南向き住戸は、夏は涼しく冬は暖かい――住宅広告でよく目にするフレーズだ。
一方で、西向きや東向きの住戸は、夏は暑く冬は寒いと言われる。実際どうなのか。
自分自身、幼少期を西向きの子ども部屋(戸建て)で過ごした経験がある。あのクレージーな西日の威力は、今でも鮮明に記憶に残っている。
では、夏の西日はどれほど暑いのか。その正体をデータであぶり出してみたい。
日射量をどう測るか
日射量の可視化には、NEDO(新エネルギー・産業技術総合開発機構)が無償公開している「WEB版日射量データベース閲覧システム」を使った。
中でも「年間時刻別日射量データベース(METPV-20)」は、太陽光発電の発電量予測やシステム設計の精度向上を目的に開発された信頼性の高いデータベースだ。
「東京」(アメダス地点名)の「平均年」における水平面全天日射量を調べると、6月26日が年間で最も多いことが分かる(次図)。

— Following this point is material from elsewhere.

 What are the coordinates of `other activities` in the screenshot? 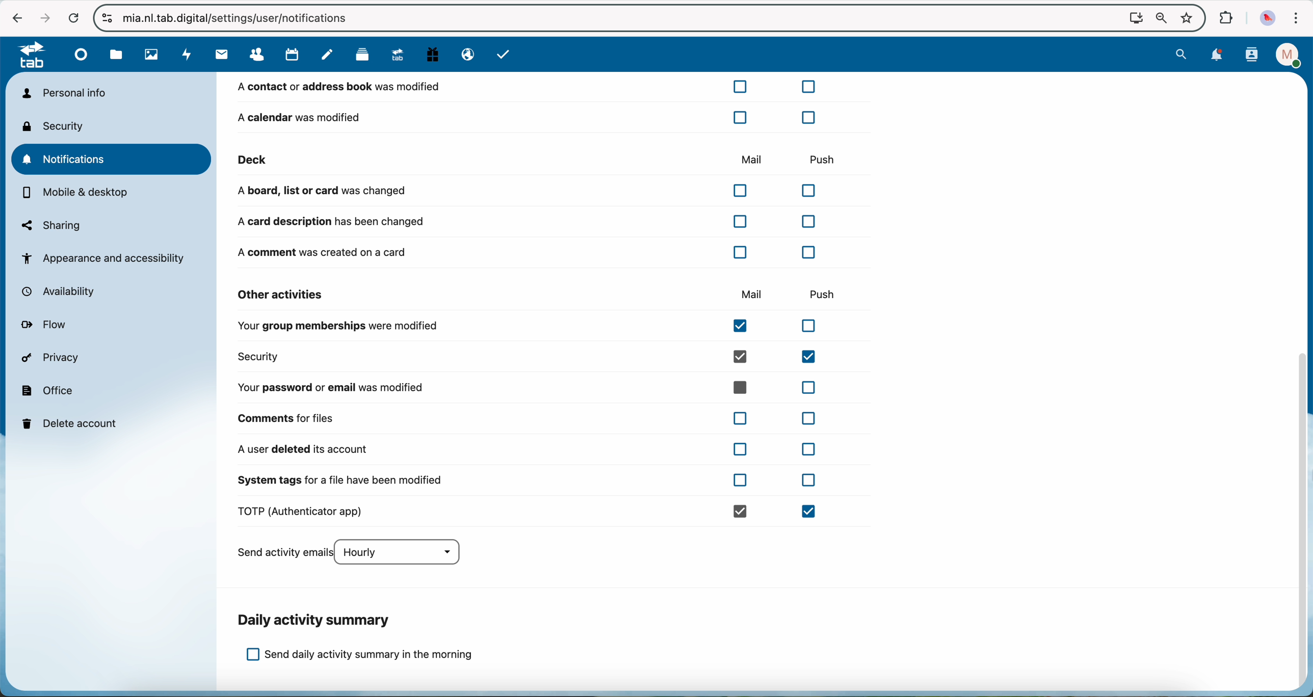 It's located at (281, 295).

日射量のピークは6月だが、気温のピークは7月・8月にずれ込む。理由は、地表や海が受けたエネルギーを蓄積し、時間差で気温が上昇するためだ。だから、6月よりも7月・8月の方が暑いのだ。
今回は、「東京」「平均年」「6月26日」の壁面日射量を方位別に可視化した。その結果、西側壁面の日射量は16時にピークを迎えることが分かった(次図)。

夏の西日はなぜこれほど暑いのか
同じように北壁面、東壁面、南壁面の日射量も計算し、1枚のグラフにまとめてみた(次図)。
興味深いのは、天空放射が日没後もかなり残っている点だ。直達日射がなくなっても、壁面はまだ熱を受け続けている。そして、特に西壁面のコンクリートは、日中に蓄えた熱を夜間もじわじわと室内へ放出し続ける。これが「夜になっても部屋が暑い」現象の正体だ。

ところで、東壁面も西壁面と同程度の日射量を受けているのに、なぜ「西日」の方が圧倒的に暑く感じるのか。
理由は明快だ。午後は気温がすでに高く、地面や建物が十分に熱を蓄えている。そこに西日が追い打ちをかける。つまり、日射量そのものに加え、環境全体の熱がピークに達するタイミングで西日が差し込むから、体感的な暑さも最大化するのである。
最後まで読んでくれたあなたは、もう「西日」の正体を知っている。マンション選びを考えるとき、ぜひこのデータを思い出してほしい。